How Medicaid helps Black women
17th July 2017 · 0 Comments
By Dawn Godbolt, Ph.D.
Contributing Writer
(Special from NorthStarNews Today) — Medicaid is absolutely essential for minority women and their families. Minority women are underpaid in comparison to other groups, lack access to care through private insurers, and have worse birth outcomes than their white counterparts. Given that women of color face greater barriers to coverage than most groups, Medicaid is indispensable in providing access to treatment and preventative care.
While Black and Brown women are more likely to be employed than white women, they are more likely to be underemployed, i.e. engaged in low-wage jobs that do not have health insurance benefits. The lack of access to care through an employer and private insurance makes Medicaid crucial for Black and Brown women. More than half of all minority children are covered by Medicaid.
Forty percent of Black families are headed by single working mothers, and 30 percent of those families are impoverished. In 2015, the wage gap was especially severe for minority women, with the exception of Asian women, who made 84 percent of white men’s earnings. In comparison, white women earned 75 percent, Black women 61 percent, and Latinas earned 55 percent of white men’s earnings.

▶ [Study material]:
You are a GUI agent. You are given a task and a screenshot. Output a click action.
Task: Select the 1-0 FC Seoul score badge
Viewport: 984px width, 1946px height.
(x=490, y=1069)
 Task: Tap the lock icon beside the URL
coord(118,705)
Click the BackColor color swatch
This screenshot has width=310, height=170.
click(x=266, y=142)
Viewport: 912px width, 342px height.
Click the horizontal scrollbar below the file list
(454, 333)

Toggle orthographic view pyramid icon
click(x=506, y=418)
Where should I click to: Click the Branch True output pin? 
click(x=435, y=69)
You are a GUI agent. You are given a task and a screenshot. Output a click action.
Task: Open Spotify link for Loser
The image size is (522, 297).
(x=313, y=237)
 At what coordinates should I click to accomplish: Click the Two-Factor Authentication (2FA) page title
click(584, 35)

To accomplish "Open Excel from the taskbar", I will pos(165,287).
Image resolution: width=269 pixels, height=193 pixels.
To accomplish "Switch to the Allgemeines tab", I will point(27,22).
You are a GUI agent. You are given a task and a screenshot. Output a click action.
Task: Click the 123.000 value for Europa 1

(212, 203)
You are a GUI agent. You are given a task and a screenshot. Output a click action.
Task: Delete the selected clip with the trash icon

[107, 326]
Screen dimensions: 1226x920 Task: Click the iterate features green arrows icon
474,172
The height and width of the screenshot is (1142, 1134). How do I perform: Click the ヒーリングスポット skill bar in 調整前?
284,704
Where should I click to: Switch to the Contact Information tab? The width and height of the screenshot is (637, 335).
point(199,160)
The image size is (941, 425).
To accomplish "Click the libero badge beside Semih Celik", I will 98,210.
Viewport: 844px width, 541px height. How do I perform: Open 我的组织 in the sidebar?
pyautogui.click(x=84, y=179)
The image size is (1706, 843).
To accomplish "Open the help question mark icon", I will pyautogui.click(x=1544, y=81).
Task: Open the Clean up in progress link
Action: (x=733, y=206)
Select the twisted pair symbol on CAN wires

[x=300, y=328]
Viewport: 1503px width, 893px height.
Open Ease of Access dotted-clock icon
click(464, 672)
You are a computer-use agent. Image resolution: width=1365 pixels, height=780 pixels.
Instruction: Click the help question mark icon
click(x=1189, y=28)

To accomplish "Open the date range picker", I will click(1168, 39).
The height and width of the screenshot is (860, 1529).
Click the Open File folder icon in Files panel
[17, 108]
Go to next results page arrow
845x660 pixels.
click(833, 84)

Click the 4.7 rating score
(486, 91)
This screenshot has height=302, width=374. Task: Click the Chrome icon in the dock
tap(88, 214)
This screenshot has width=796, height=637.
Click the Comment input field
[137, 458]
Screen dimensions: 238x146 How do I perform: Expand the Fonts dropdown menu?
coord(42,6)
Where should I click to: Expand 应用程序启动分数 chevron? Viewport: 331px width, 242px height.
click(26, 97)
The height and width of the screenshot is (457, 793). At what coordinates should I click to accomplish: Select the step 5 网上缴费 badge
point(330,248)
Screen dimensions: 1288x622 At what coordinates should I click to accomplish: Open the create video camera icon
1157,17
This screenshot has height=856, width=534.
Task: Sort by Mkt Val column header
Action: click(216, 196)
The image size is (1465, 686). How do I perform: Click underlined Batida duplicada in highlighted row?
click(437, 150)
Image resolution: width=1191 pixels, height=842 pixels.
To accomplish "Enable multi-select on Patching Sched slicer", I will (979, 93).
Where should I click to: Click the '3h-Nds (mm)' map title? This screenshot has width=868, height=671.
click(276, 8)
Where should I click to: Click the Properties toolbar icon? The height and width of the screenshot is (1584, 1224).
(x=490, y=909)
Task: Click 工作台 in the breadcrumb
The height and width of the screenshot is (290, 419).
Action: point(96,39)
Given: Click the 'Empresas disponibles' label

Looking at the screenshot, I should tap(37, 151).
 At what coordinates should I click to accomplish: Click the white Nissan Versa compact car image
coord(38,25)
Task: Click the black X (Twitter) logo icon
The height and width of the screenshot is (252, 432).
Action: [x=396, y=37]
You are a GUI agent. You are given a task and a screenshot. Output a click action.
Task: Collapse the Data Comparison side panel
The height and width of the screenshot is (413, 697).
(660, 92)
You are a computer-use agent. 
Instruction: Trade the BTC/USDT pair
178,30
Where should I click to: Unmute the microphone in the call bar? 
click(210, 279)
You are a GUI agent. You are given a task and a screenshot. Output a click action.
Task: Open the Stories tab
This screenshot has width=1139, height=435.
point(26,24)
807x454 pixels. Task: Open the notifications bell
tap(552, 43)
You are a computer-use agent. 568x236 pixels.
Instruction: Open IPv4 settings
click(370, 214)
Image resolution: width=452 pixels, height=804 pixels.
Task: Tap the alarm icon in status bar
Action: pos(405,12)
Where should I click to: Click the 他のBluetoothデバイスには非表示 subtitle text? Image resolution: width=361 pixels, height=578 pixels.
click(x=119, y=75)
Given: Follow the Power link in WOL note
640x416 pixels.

▶ [Problem]:
Reproduce the part of the Medicaid article that starts at the words "While Black and" and stops after "55 percent of white men’s earnings.".

▶ [Result below]:
While Black and Brown women are more likely to be employed than white women, they are more likely to be underemployed, i.e. engaged in low-wage jobs that do not have health insurance benefits. The lack of access to care through an employer and private insurance makes Medicaid crucial for Black and Brown women. More than half of all minority children are covered by Medicaid.
Forty percent of Black families are headed by single working mothers, and 30 percent of those families are impoverished. In 2015, the wage gap was especially severe for minority women, with the exception of Asian women, who made 84 percent of white men’s earnings. In comparison, white women earned 75 percent, Black women 61 percent, and Latinas earned 55 percent of white men’s earnings.